------ EXERCISE MATERIAL ------

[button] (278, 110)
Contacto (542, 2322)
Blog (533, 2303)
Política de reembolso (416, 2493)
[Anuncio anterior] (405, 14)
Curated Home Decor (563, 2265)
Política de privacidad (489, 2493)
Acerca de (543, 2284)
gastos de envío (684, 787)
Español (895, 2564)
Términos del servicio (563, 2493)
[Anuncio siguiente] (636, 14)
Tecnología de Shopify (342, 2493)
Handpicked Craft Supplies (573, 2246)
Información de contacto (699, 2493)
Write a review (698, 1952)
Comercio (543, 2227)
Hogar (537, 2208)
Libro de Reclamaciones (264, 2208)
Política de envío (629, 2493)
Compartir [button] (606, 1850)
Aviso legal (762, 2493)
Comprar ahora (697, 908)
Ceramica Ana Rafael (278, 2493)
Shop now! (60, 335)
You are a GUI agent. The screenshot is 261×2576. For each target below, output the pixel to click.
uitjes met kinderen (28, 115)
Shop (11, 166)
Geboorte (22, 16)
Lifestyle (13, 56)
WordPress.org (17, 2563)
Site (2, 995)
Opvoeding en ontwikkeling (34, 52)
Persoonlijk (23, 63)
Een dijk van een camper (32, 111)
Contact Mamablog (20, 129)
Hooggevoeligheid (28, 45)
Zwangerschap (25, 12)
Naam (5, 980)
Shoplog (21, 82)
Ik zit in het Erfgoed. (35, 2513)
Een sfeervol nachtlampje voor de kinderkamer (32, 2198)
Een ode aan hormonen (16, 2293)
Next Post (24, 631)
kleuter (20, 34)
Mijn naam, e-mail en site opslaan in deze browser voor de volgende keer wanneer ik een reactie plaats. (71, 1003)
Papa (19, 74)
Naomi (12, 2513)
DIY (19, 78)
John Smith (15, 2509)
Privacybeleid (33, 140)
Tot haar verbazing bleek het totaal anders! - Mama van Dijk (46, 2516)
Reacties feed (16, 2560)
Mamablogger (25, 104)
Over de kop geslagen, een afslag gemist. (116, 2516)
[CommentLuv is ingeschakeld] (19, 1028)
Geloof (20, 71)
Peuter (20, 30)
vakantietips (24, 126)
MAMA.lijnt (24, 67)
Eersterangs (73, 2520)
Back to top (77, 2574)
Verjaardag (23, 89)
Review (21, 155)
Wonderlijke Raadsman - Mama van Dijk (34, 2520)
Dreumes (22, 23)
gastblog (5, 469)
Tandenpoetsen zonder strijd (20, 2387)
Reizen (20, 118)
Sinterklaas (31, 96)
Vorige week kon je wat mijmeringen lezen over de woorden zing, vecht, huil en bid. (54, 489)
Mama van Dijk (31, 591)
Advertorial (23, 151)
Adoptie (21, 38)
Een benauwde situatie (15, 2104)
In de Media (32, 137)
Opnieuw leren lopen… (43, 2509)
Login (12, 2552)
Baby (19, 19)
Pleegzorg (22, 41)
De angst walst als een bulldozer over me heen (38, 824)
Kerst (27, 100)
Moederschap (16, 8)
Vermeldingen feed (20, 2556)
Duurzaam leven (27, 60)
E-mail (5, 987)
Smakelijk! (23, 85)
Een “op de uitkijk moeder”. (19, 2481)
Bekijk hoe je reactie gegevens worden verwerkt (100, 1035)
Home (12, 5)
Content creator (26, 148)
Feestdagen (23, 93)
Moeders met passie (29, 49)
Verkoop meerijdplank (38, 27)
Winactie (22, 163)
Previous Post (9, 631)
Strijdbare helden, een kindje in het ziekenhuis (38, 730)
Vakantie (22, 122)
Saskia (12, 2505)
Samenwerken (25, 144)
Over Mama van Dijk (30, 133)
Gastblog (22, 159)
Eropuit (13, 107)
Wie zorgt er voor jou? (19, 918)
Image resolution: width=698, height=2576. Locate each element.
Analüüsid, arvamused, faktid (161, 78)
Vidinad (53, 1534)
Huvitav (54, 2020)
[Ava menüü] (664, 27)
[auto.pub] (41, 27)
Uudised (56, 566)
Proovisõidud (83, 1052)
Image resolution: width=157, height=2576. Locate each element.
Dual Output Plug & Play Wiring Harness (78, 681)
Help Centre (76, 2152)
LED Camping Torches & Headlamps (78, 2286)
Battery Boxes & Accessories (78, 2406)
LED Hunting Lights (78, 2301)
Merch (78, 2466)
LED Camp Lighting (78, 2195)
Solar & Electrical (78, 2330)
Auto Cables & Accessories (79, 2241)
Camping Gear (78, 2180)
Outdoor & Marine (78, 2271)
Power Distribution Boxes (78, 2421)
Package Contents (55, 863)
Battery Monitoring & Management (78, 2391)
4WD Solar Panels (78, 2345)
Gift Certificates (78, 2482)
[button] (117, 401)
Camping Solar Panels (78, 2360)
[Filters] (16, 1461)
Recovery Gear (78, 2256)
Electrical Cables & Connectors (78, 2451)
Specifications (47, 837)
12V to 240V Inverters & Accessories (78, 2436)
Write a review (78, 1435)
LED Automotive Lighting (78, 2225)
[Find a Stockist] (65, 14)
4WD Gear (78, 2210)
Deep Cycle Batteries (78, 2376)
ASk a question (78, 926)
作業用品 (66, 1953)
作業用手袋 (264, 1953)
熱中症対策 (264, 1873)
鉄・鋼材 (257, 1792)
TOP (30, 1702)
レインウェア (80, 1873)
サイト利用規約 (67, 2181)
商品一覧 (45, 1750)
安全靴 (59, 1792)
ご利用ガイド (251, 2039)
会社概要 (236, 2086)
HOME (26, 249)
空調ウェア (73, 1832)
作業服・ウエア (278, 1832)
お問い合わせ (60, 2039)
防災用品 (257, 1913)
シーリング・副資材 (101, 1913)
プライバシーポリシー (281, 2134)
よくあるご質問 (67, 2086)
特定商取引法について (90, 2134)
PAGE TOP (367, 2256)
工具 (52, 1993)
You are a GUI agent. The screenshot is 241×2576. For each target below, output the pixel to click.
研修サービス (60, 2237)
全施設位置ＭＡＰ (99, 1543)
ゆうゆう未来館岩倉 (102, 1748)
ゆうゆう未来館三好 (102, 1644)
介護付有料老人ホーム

------

▸ **ASSIGNMENT**
What lines in the data above contain the word "mail"? Copy them all.

▸ **RESULT OF THIS EXERCISE**
Mijn naam, e-mail en site opslaan in deze browser voor de volgende keer wanneer ik een reactie plaats. (71, 1003)
E-mail (5, 987)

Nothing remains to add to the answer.